Assignment: Each line from the one containing "474x1026 pixels." to the end of the entries below must be restated exactly, and no other line should appear.

Data excerpts:
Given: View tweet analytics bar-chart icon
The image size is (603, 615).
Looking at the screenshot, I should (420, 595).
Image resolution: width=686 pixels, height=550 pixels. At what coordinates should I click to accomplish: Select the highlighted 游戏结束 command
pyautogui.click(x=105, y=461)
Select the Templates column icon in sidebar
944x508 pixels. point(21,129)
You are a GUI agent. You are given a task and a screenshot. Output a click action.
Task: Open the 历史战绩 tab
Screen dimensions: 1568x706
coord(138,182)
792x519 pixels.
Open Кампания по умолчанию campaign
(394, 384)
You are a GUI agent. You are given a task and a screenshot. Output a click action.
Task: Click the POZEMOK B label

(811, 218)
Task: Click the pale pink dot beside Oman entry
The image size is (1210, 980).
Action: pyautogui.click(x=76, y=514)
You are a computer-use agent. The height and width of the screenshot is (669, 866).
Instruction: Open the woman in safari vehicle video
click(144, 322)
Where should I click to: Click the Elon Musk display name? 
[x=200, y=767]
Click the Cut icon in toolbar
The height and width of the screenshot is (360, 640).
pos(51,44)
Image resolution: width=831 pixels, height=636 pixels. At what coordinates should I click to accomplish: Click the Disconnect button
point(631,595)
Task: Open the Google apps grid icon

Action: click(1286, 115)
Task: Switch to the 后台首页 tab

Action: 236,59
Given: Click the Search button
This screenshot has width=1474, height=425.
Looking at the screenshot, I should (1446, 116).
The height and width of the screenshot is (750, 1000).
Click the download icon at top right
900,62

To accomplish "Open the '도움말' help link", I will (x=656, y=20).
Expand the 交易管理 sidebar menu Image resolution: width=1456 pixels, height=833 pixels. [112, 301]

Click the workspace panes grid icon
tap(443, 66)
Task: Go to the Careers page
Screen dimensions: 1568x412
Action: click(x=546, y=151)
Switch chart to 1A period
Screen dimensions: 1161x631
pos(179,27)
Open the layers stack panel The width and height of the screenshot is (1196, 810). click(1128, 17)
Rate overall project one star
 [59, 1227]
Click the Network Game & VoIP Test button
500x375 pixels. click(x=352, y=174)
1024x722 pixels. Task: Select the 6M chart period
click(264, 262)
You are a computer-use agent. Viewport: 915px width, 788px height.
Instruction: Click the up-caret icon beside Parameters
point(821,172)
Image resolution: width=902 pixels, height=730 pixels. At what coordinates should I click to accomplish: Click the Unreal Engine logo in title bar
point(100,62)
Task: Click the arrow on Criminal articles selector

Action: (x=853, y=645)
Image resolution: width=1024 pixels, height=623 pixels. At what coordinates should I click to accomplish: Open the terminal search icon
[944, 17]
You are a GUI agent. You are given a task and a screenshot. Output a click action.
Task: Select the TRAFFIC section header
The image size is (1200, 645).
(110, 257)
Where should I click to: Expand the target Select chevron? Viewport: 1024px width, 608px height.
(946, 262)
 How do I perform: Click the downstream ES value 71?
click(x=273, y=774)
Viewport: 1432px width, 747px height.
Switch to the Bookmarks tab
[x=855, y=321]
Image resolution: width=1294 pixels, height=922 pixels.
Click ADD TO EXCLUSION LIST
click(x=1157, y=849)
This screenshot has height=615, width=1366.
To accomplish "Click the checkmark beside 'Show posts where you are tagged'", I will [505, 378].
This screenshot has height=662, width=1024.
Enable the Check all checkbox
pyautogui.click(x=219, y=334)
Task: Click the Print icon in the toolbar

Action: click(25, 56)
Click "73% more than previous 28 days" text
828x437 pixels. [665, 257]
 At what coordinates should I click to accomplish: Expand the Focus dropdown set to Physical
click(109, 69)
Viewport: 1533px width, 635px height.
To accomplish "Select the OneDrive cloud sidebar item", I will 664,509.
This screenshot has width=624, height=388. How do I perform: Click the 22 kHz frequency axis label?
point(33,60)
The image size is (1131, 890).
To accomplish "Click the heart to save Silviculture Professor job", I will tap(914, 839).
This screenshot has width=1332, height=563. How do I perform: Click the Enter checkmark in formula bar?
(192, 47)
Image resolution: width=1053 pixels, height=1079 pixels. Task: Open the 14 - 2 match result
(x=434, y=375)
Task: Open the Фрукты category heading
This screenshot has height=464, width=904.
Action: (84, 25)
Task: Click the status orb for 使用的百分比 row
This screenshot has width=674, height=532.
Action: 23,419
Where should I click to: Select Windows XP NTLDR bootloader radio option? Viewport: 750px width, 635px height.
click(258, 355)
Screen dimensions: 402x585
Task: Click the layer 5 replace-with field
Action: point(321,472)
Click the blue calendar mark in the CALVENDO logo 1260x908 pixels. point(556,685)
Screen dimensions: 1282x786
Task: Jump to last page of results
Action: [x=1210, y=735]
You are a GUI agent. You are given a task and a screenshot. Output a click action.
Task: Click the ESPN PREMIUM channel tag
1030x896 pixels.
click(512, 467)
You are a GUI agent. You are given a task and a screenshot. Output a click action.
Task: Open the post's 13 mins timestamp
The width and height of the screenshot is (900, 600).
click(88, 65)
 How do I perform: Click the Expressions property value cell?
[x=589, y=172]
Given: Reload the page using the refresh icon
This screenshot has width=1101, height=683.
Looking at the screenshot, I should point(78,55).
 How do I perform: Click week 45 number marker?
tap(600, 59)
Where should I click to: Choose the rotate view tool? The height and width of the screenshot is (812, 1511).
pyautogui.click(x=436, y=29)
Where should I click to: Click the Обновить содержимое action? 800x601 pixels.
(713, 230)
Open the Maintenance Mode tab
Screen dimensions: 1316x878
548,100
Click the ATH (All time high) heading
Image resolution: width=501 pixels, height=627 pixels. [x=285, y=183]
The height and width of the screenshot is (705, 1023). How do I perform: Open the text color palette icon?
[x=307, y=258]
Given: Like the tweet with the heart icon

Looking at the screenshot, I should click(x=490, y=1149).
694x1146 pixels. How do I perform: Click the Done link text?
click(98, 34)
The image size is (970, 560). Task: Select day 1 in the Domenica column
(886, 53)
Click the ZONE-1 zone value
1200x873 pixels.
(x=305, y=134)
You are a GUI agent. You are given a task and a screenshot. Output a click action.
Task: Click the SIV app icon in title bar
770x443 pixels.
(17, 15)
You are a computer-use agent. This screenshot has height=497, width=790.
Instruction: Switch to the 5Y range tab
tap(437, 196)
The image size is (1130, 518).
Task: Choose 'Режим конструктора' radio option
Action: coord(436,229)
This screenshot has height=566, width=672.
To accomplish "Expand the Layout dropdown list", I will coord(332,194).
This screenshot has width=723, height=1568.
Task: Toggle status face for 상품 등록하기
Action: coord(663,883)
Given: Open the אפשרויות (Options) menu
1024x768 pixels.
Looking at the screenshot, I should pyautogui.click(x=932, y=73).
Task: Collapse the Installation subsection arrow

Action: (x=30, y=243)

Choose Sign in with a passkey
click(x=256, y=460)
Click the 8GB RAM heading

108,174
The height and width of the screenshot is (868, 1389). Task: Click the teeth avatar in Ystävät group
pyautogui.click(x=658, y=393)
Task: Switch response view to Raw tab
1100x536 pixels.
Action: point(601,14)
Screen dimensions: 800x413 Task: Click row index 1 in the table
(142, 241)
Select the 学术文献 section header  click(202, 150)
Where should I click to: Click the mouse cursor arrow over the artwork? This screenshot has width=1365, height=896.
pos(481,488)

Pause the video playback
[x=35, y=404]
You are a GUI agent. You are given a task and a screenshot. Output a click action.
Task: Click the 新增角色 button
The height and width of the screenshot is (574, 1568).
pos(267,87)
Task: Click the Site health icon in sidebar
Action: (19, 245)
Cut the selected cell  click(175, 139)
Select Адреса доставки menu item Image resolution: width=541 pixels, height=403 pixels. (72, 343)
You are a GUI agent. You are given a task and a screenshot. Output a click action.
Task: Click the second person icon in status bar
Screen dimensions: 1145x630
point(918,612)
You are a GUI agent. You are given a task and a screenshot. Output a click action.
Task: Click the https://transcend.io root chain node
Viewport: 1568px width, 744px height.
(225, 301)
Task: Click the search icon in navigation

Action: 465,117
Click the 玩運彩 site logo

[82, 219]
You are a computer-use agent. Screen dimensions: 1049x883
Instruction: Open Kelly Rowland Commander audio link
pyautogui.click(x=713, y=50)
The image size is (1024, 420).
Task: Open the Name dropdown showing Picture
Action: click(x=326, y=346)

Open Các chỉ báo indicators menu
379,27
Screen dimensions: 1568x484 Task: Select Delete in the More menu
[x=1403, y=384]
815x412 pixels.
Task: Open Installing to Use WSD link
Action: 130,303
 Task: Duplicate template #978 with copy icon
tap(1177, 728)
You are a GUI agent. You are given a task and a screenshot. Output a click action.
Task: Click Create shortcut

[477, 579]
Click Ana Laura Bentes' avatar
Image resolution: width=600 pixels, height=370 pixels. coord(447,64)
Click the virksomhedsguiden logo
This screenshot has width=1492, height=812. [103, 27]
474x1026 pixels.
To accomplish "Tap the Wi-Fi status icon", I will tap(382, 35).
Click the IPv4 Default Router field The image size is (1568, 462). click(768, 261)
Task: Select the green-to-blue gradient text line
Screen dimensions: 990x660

Response to this exercise:
474x1026 pixels.
To accomplish "Tap the Wi-Fi status icon", I will tap(382, 35).
Click the IPv4 Default Router field The image size is (1568, 462). click(768, 261)
Task: Select the green-to-blue gradient text line
Screen dimensions: 990x660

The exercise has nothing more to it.